En sus inicios Glier remarcó que era el único plantador de las esponjas. Pero en los últimos años más productores se interesaron en la alternativa. En su caso recordó que luego de conseguir compradores mayoristas en Buenos Aires ahora trabaja junto a otros 200 plantadores de esponja vegetal para el envío de los productos. “Es un cultivo que no contamina al ambiente, ni tampoco al que siembra”, destacó Glier. Y relató que la demanda de grandes ciudades está promovida por la búsqueda de productos naturales para el cuidado personal. Indicó que los compradores le han comentado que se prefiere el producto natural por ser, además, un activador de la circulación sanguínea.

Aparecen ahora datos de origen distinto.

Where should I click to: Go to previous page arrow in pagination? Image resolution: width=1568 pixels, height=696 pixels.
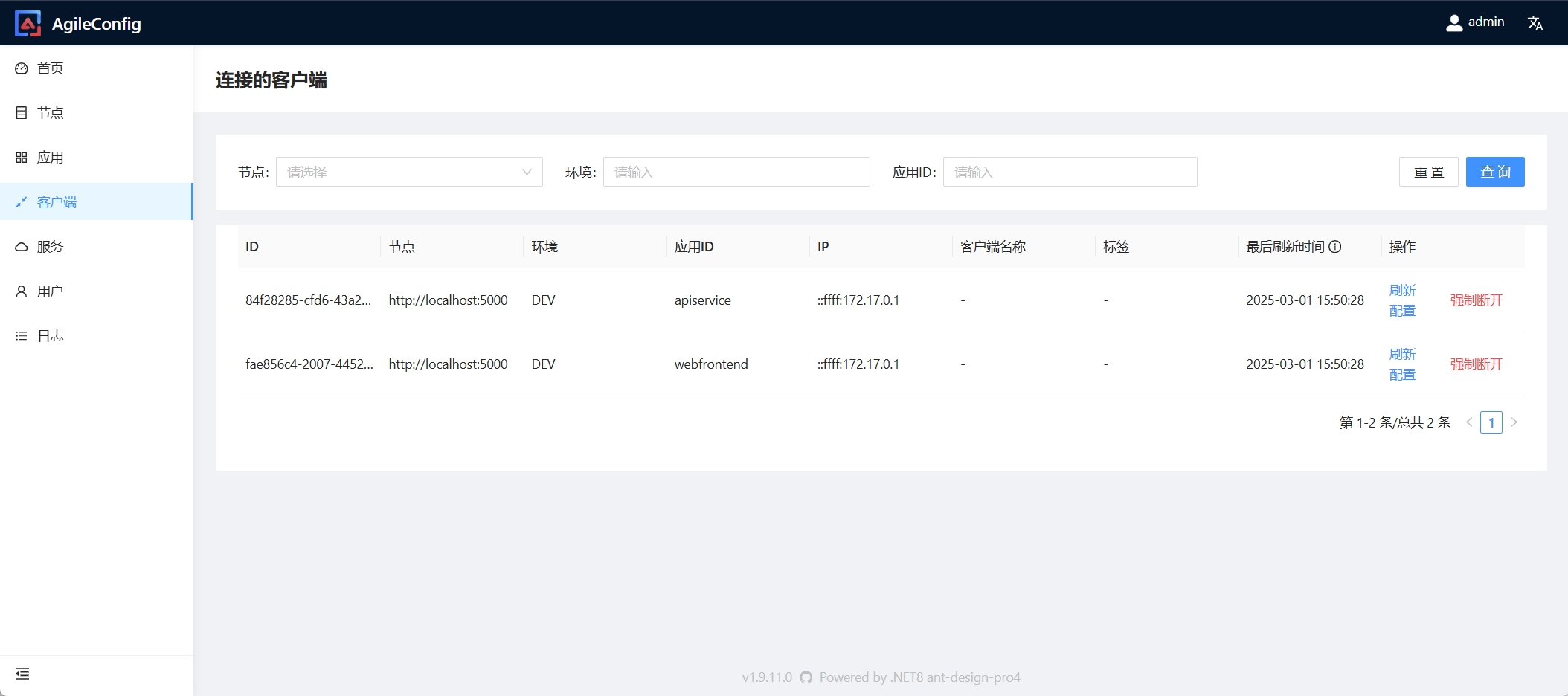point(1469,422)
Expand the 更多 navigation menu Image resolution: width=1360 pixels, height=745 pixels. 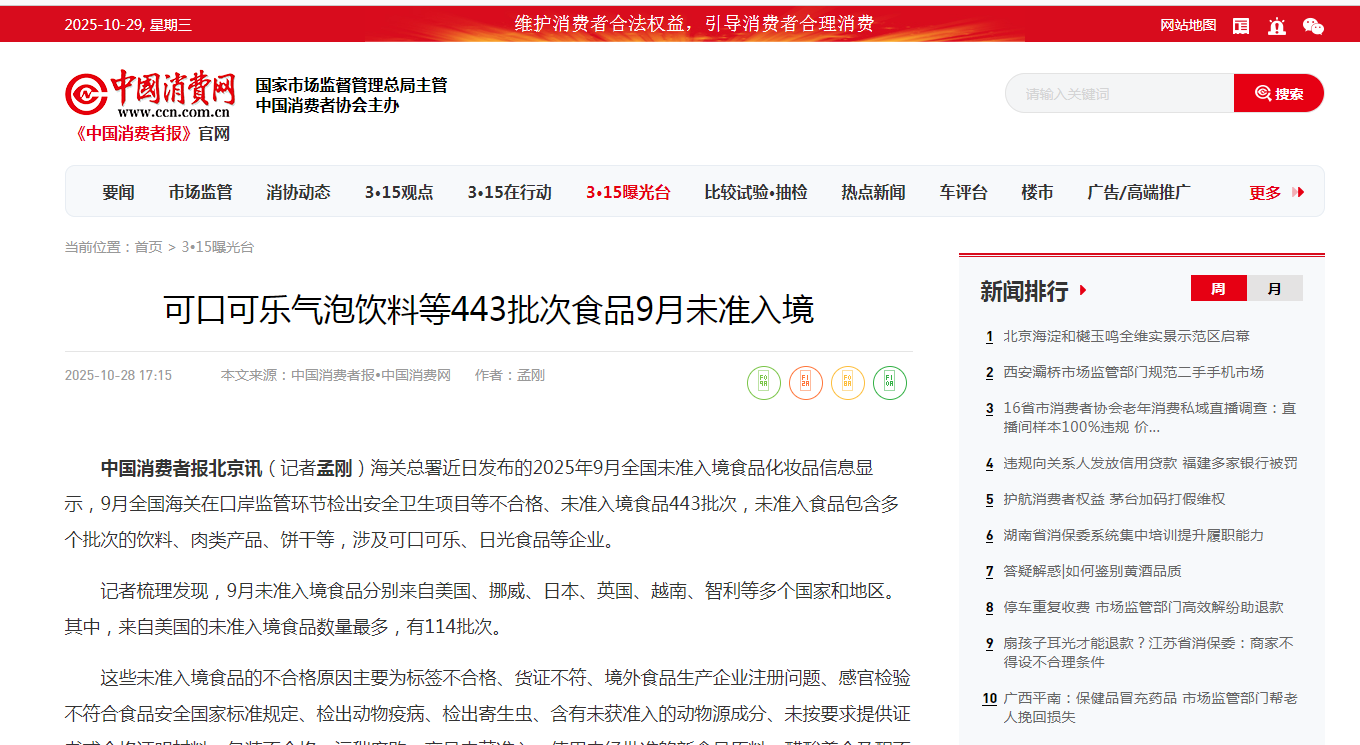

”También se busca mucho las esponjas para el cuidado de la estética femenina, especialmente para el tratamiento de celulitis. Pero también puede usarse para baños normales o para limpiar superficies”, explicó Glier recordando que en sus inicios era más usada para la limpieza general de los hogares. Observó que en su región muchos productores se sumaron al cultivo por ser “un producto fácil de plantar y que tiene bajo nivel de contaminación. A la vez actualmente está demostrando ser rentable”.

Por el interés creciente en el cultivo de esponjas desde el municipio de Colonia Aurora, también se está facilitado a los colonos orientación técnica para la siembra. Y en tal sentido se trabaja en conjunto con la Cooperativa Agropecuaria Panambí Limitada. z

En Paraguay también la cultivan

El cultivo de la esponja vegetal también tiene adeptos en Paraguay, donde se la cultiva y se han reportado rendimientos de hasta 40.000 frutos por hectárea. Se destaca que el mantenimiento de plantaciones es agroecológico y permite un trabajo en el que puede integrarse a toda la familia de los productores, ya que no requiere de gran esfuerzo para la cosecha. Los frutos varían en su tamaño de entre 20 a 60 centímetros, pero también hay variedades que alcanzan el metro de largo. Desde el vecino país se evalúa que la demanda interna como externa garantizan una rápida colocación de la producción. Las esponjas también se usan para hacer diversas artesanías, con formas y colores diferentes, que elevan su valor de venta. El departamento de Caaguazú, es una de las cuencas productoras que se especializó en su trabajo desde 1996, según el diario ABC color.